Immer wieder springt das Buch in die Vergangenheit und berichtet von der Freundschaft zwischen Mariella und Francesca. Während Francescas Vater zu Mariella immer nett ist, erfährt diese von ihrem eigenen Vater, dass er ein rücksichtsloser Chef ist. Können die beiden trotzdem beste Freundinnen sein? Man begleitet sie über mehrere Jahre, in denen sie langsam erwachsen werden. Dabei hätte ich mir noch tiefere Einblicke in ihre Gefühle gewünscht, denn einiges kam für mich überraschend.

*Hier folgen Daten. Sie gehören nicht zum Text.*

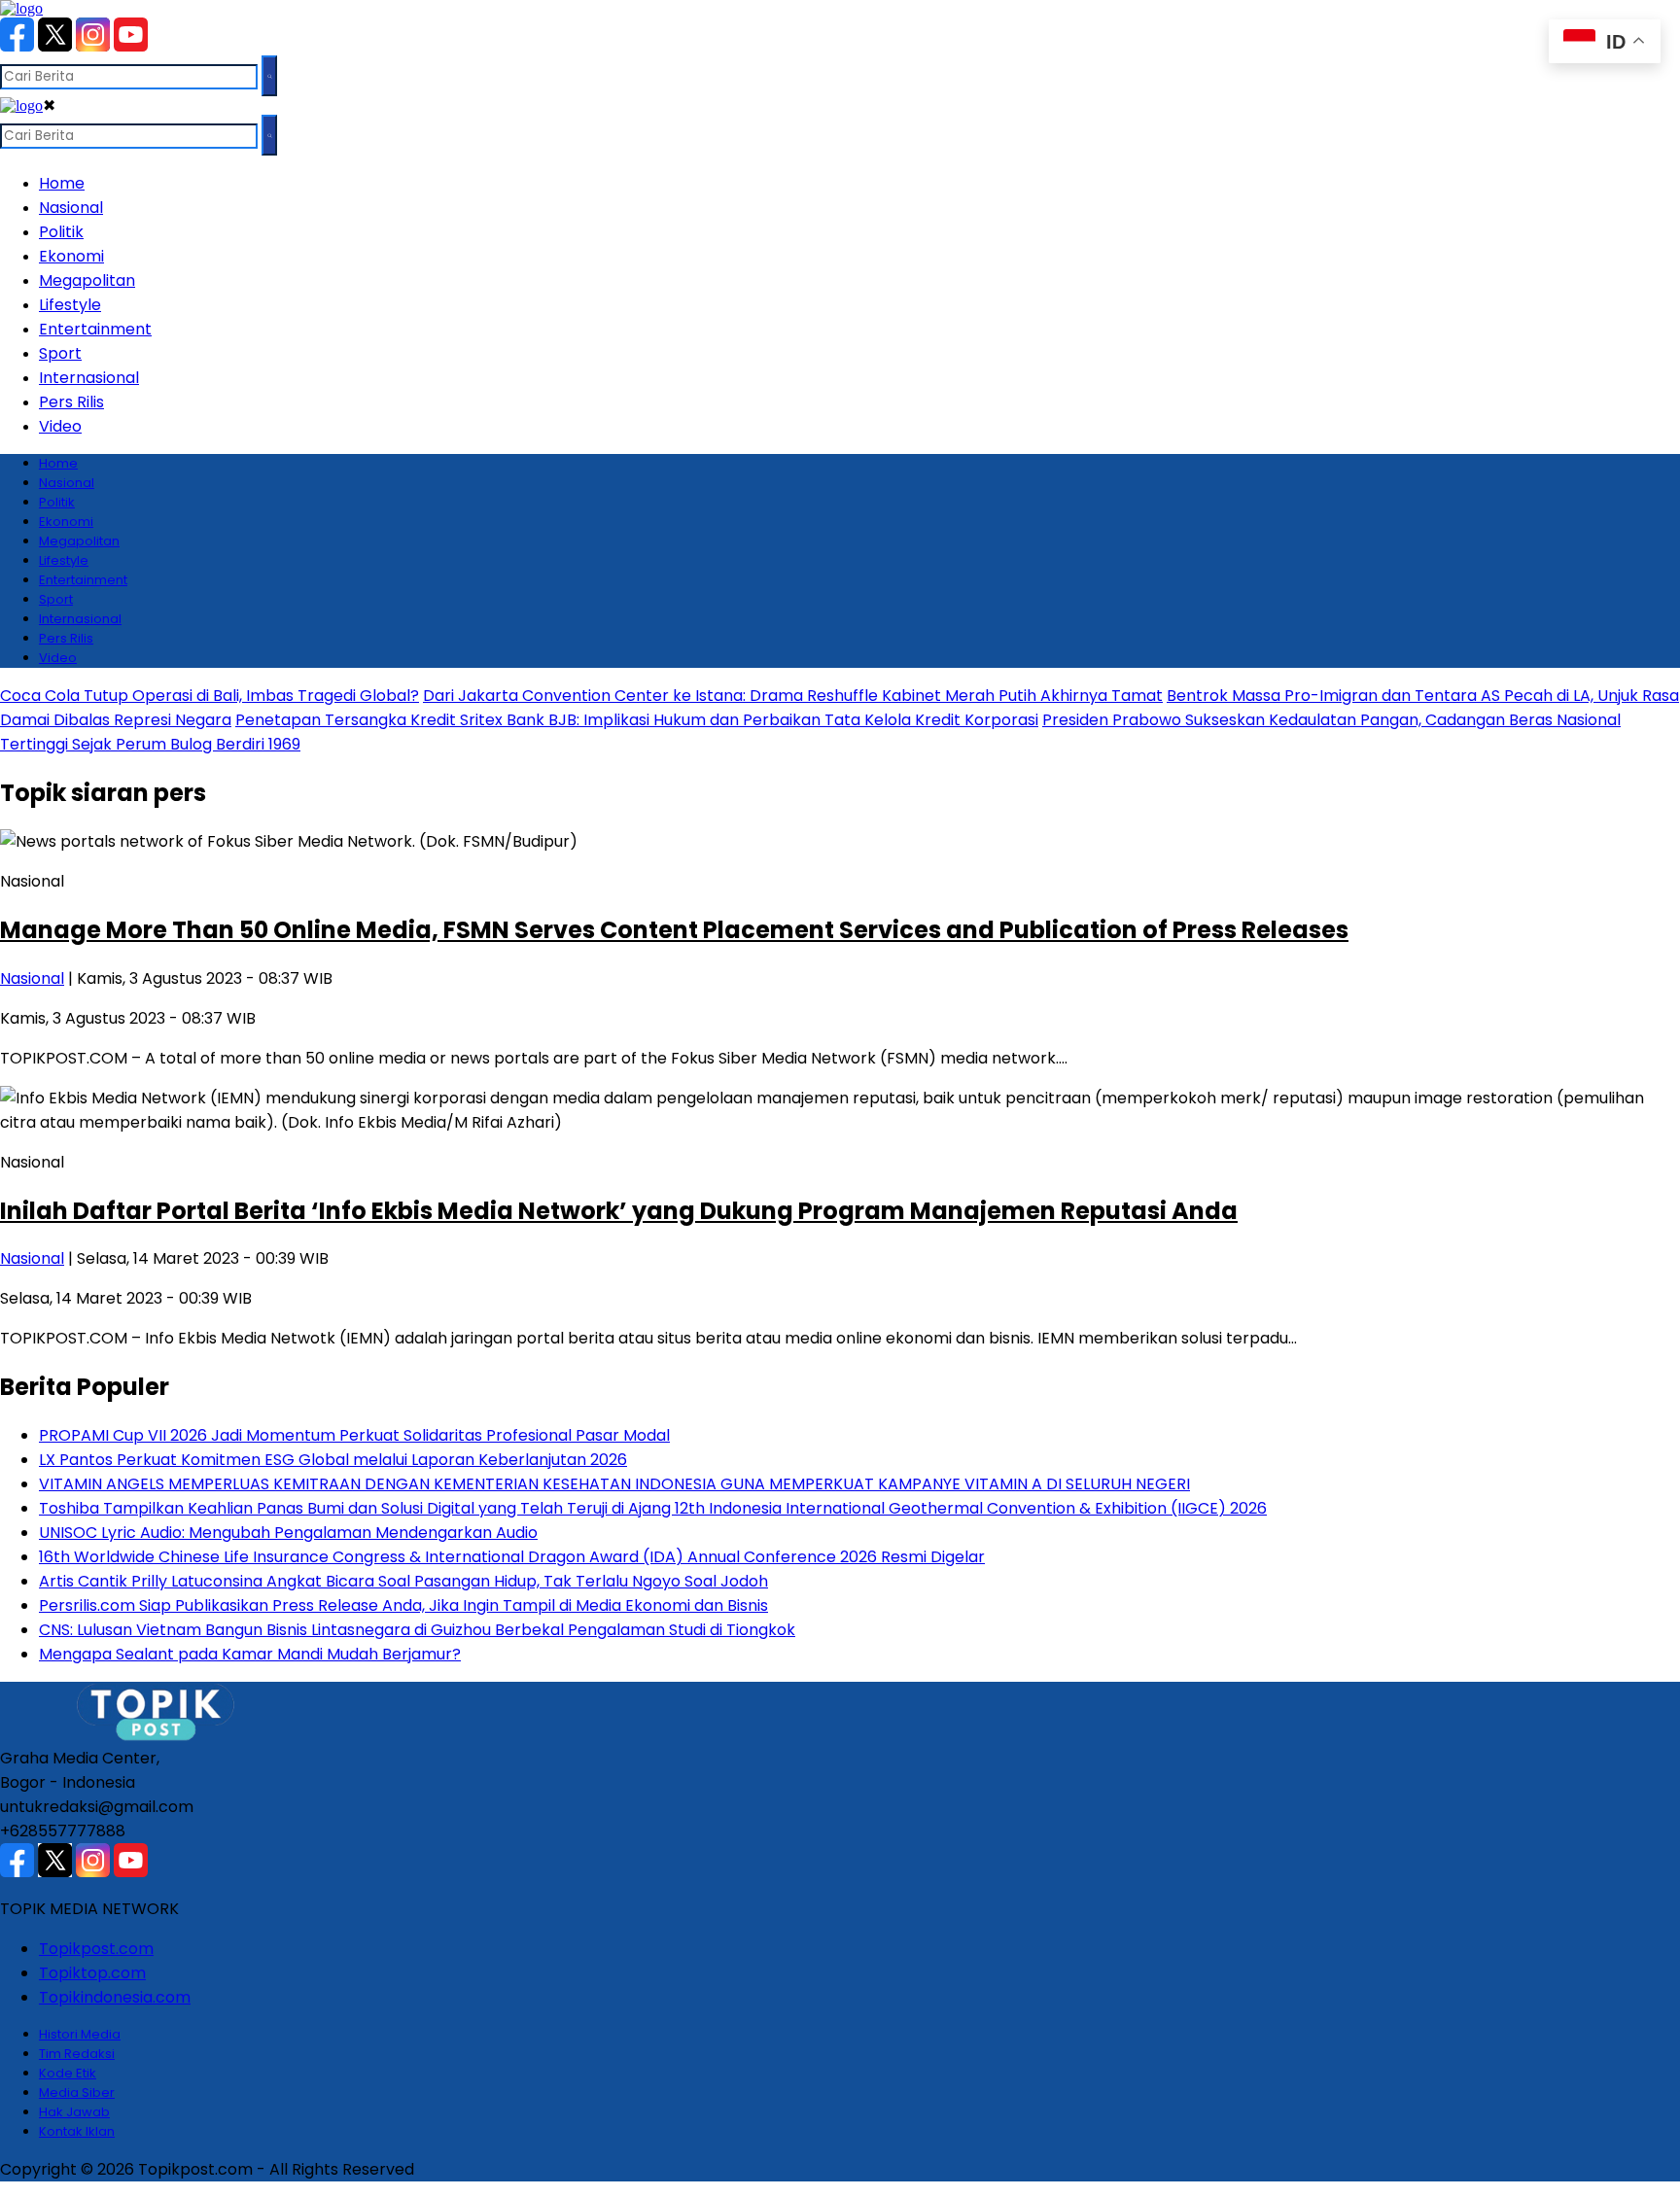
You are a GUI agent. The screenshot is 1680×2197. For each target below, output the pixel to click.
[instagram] (93, 46)
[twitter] (55, 46)
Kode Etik (67, 2073)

An Lenas Seite verbringt man als Leser eine aufregende Zeit in Italien. Lena muss vieles hinterfragen, denn sie erfährt ganz neue Dinge über ihre Mutter und deren Familie, verliebt sich, muss sich mit ihrer Schwester arrangieren und schmiedet Pläne für die Zukunft. Die Geschichte hat schöne und romantische, aber auch berührende Momente, was sie zu einem gelungenen Gesamtpaket macht.

In „Zwischen dir und mir das Meer“ reist Lena mit ihrer Schwester Zoe von Amrum an die Amalfiküste, um mehr über ihre verstorbene Mutter herauszufinden, welche die Gegend als Teenager auf Nimmerwiedersehen verlassen hat. Das Buch bietet eine interessante Spurensuche, bei der es um Familie, Freundschaft und Liebe geht. Über Mariellas Gefühlsleben hätte ich gerne noch mehr erfahren. Ich vergebe 5 Sterne.